Originally posted by Rogillio Unions created the middle class. In the 1900s there were ridiculously rich class and everyone else. During the gilded era you had families like Rockefeller, Vanderbilt, JP Morgan, Carnegie that were extremely wealthy and the then you had the middle class. In 1912 first class passage on the RMS Titanic cost the equivalent of 17 year's wages of the guy shoveling coal into the boilers in the engine room. So the rich were getting richer and working class said our biggest strength is in our numbers. So they organized and demanded a bigger slice of the pie. I was going to brilliantly tie this into the subject of this thread but the thought of how I was going to do that disappeared like a fart in the wind. We live in a different world now with jobs tending towards the technical....with the jobs of sitting a sewing machine 10 hrs a day being farmed out to the Chinese. So if you are not blessed to be boring with the intellect to do one of the more technical jobs....and the low end jobs are being taken by the Chinese and Mexicans and robots.....what is a person to do? During WWII my granddaddy was a welder in shipyards in New Orleans. I figure this was skilled labor and a 'middle class' job. But now robots can weld better than humans and do the work of a dozen men. So most of these 'middle class' jobs are gone forever.
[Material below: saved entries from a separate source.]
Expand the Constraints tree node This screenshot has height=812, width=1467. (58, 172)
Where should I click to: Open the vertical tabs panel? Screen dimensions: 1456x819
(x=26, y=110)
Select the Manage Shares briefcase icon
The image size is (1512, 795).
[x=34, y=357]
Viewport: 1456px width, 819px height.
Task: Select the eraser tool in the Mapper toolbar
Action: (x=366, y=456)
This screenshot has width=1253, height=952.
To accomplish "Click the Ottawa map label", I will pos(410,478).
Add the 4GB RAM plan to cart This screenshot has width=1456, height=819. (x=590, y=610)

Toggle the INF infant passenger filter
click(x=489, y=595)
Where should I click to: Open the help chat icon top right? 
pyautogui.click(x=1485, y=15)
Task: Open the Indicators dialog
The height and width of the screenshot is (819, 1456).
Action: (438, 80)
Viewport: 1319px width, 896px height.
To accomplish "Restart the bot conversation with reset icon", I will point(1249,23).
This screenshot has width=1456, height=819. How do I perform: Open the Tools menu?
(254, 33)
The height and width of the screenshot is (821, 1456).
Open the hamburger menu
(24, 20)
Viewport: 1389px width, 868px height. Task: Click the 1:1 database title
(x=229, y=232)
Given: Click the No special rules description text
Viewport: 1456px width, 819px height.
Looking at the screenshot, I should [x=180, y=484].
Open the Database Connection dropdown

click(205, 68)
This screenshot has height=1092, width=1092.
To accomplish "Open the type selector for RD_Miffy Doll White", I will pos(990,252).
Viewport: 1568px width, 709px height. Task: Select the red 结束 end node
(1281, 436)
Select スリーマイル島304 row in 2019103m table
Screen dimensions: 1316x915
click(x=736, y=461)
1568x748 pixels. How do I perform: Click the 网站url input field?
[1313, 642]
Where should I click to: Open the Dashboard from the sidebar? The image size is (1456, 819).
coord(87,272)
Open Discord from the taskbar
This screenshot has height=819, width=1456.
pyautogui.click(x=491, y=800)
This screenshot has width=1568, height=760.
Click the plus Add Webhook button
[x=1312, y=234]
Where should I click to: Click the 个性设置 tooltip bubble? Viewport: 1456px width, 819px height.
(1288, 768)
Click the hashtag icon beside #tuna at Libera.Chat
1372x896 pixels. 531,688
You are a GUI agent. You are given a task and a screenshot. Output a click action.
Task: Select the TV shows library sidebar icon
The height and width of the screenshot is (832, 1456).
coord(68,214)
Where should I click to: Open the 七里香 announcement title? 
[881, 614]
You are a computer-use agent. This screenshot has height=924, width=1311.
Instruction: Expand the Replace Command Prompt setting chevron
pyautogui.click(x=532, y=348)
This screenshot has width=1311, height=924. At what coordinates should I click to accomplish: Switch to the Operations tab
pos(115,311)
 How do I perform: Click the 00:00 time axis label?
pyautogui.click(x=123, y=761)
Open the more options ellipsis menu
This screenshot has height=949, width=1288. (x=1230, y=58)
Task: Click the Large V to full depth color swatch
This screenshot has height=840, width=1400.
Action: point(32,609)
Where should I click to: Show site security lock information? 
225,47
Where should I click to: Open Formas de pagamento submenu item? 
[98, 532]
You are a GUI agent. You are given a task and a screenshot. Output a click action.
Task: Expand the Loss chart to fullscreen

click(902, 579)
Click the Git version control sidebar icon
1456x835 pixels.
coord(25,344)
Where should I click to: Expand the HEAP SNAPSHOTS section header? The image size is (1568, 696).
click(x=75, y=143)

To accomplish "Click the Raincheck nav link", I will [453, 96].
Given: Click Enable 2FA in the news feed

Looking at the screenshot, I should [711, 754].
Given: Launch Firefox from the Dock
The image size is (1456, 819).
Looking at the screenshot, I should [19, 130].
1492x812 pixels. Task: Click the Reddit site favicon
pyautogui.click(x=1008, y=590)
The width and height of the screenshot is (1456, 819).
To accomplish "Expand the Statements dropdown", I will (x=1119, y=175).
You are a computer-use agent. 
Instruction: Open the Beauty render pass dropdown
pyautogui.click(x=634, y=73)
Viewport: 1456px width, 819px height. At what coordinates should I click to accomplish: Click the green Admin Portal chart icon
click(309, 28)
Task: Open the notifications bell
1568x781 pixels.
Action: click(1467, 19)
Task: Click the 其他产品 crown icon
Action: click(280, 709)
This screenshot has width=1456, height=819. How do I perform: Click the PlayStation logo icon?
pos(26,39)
Things have definitely changed a lot over the past 100 years.  I sit and think about what it took to make the equivalent of millions of dollars 100 years ago and you'd have to build a pretty substantial business with many people and buildings, etc.  Today a High School kid can program a stupid phone app in his bedroom and sell it for $1 on the App store and make tens of millions of dollars without ever hiring a person. 

Heck, my entire business is providing IT products and support to businesses.  25 years ago my industry was pretty much non-existent.